Are Mumbai police stations SC-compliant? Joint CP orders CCTV review
Following this paper's expose about lack of cameras in police stations, DCPs asked to fix the issue within a week
Following Day 1 of mid-day's test drive to check for CCTV cameras inside police stations on Monday, Joint Commissioner of Police (Law & Order) Vinoy Choubey has asked for a review from all zonal DCPs, within a week, on whether the SC guidelines were being followed.
"The Zonal DCPs have been told to check whether or not the installed CCTVs are surveying the entire premises at police stations," an IPS officer told mid-day.
The fiasco over CCTV cameras kicked off after the recent alleged custodial death of a medical representative Vijay Singh, 26, inside the lock-up of Wadala TT police station. During investigation in this case, the city crime branch learnt that Wadala TT police station was in contempt of the 2015 Supreme Court judgment as no CCTV camera was installed on its premises.
Prior to the SC judgment, the Bombay High Court had directed the state in 2014 to 'immediately install and maintain CCTV with rotating cameras in every corridor, room and lock-up of each police station so that every part of the police station is covered 24 hours of the day and the tapes of the CCTV shall be preserved for a minimum period of one year and responsibility of ensuring that CCTV is kept operational shall be on the senior police officer in-charge of the police station'.
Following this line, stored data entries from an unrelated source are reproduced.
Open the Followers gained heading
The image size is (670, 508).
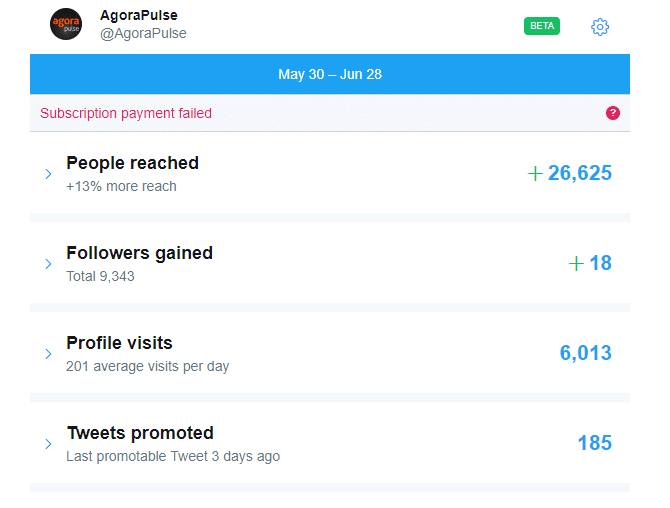(139, 253)
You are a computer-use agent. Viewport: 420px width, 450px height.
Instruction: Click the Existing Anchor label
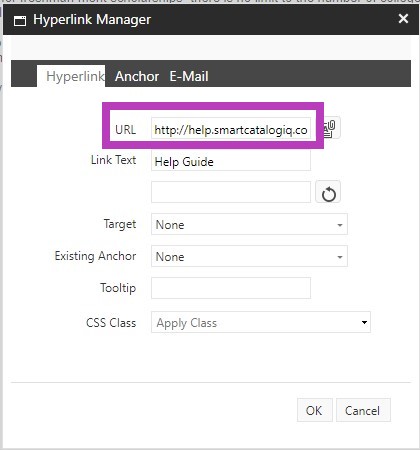click(95, 256)
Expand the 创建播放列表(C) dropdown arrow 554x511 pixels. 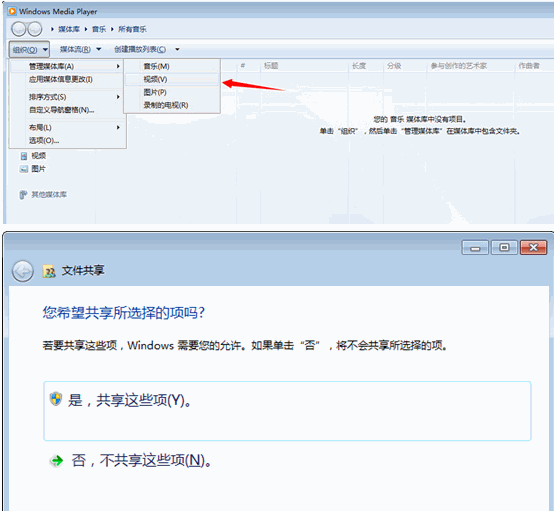click(177, 49)
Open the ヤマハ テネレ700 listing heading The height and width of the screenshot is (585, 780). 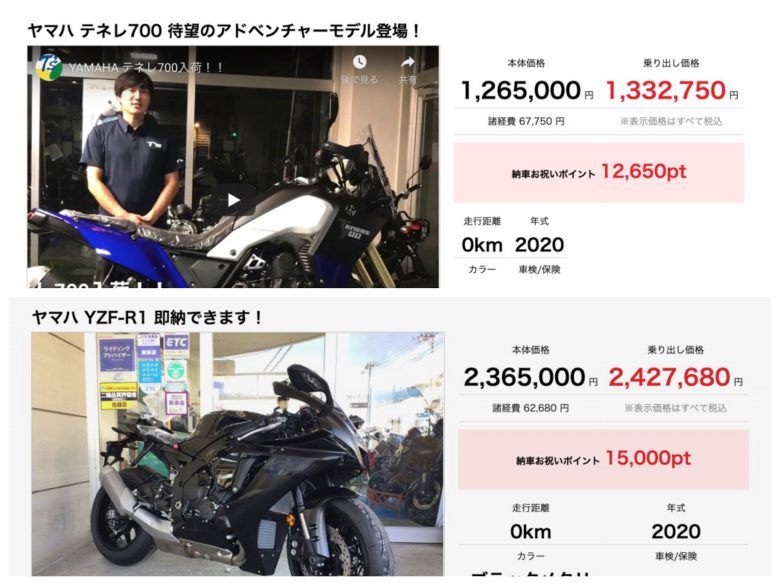(224, 31)
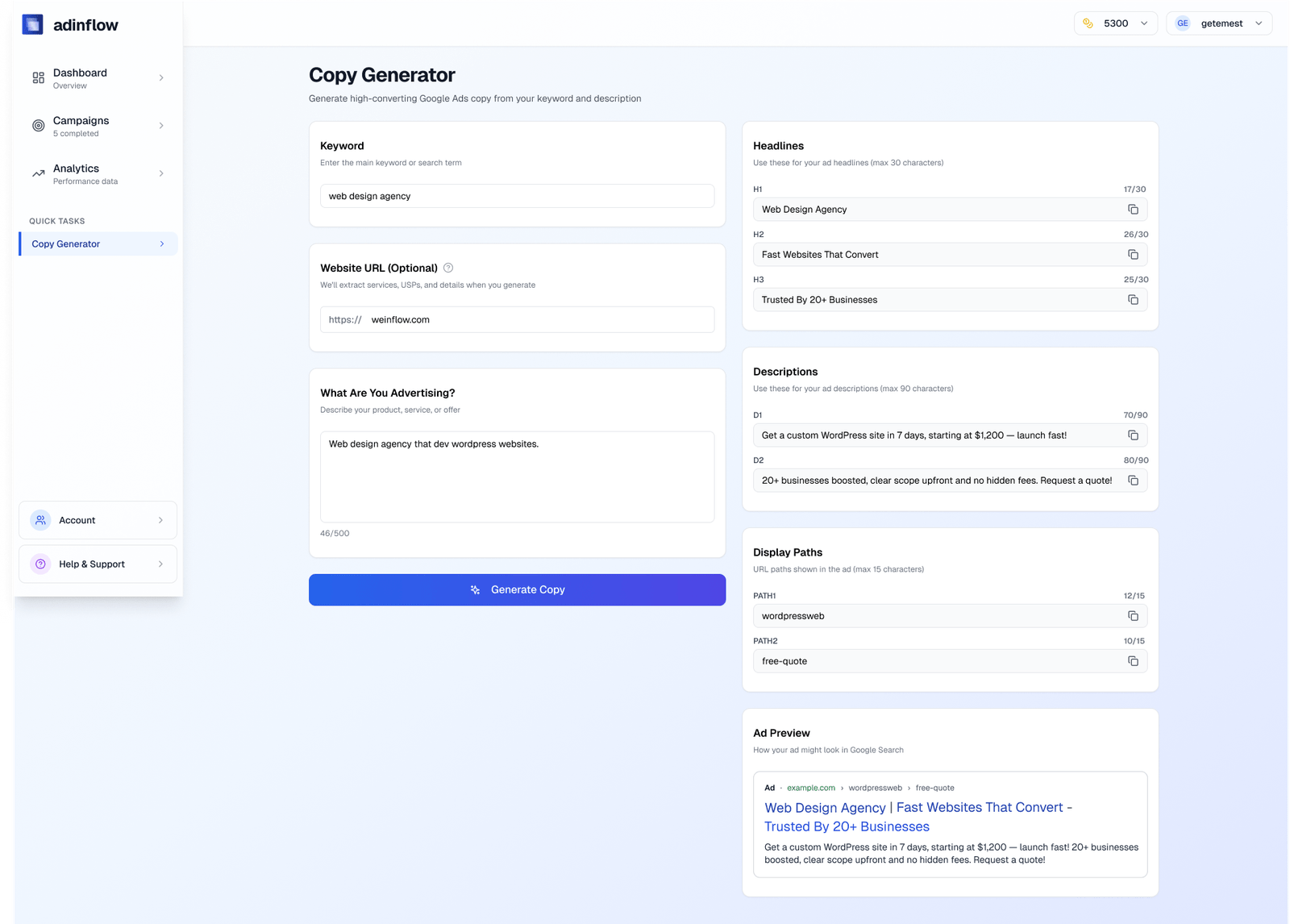Viewport: 1290px width, 924px height.
Task: Copy the H1 headline Web Design Agency
Action: tap(1133, 210)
On Tuesday, mid-day visited a few more police stations to see if CCTV cameras were put up and if the tapes were being preserved as per the court order.
At many police stations, officers told mid-day that the CCTV hard disk was not spacious enough to store tapes for a year as most footage gets overwritten within 30 days. Here is what we found.
Vile Parle and Khar police station
A CCTV view of a room inside a police station. File pic
At the newly-constructed police station, which has been dubbed the most high-tech in the city, has surprisingly no CCTV camera inside the detection room. However, rest of the premises is under electronic surveillance. At Khar police station, too, there was no CCTV camera inside the detection room.
Sahar and Nagpada police stations
The most surprising scenario was noted at Sahar as well as Nagpada police stations where two rooms have been dedicated for detection staff. At Sahar, the first room is where the detection officers sit and next to it the accused are interrogated. The detection room where the officers sit is equipped with CCTV cameras but some part of the room is shut off by a curtain behind which the accused is given third-degree treatment. The interrogation room has no CCTV camera.
At Nagpada police station, while the detection room has a CCTV camera, the interrogation room has none. When mid-day visited Nagpada police station on Tuesday, nearly half a dozen accused were seen seated on the floor and were being quizzed in a fraud case.
Agripada police station
The detection room at Agripada police station is huge. One needs to pass through a 12x15 sqft room to reach the space where the detection officers sit. This dimly lit detection room is equipped with one CCTV camera which does not survey activities inside the lock-up. Also, there are three iron rings fixed on the floor. When asked about them, an officer said 'Aaropiyon ko kabhi kabhi baandh ke rakhna padta hai' (Sometimes we have to keep the accused tethered with these rings).
Kanjurmarg and Pant Nagar police station
At most police stations that mid-day visited on Tuesday, CCTV cameras were nowhere near the interrogation rooms. Representation pic
The CCTV cameras inside the detection room of Kanjurmarg and Pant Nagar police stations have been dysfunctional for the past one year. The Bhandup police station is well-covered by CCTVs cameras, but these have no Digital Video Recorders.
Many detection officers in the Mumbai police told mid-day that cops are being made 'scapegoats' under the garb of human rights. "Now, the accused are not deterred by cops as they threaten to approach Human Rights groups if they are assaulted. We don't give third degree treatment to the accused and that is the reason that recovery rate [of valuables] in crimes is dipping these days," said an assistant police inspector requesting anonymity.
"We have been detecting cases and arresting the accused but because of the lack of third degree treatment to them, the recovery rate is almost negligible. What's the use of arresting the accused if the complainants in the case do not get their belongings back?" the API said.
Another detection officer said the CCTV at his room invades his privacy. "We have to sit for hours in the office. Every action is recorded and is being seen at the control room inside the senior PI's office. And, if the senior inspector is a woman, it becomes embarrassing as we have to hide behind the curtains to change our uniform. But, we have to respect the court's order and have been following it," said a PSI.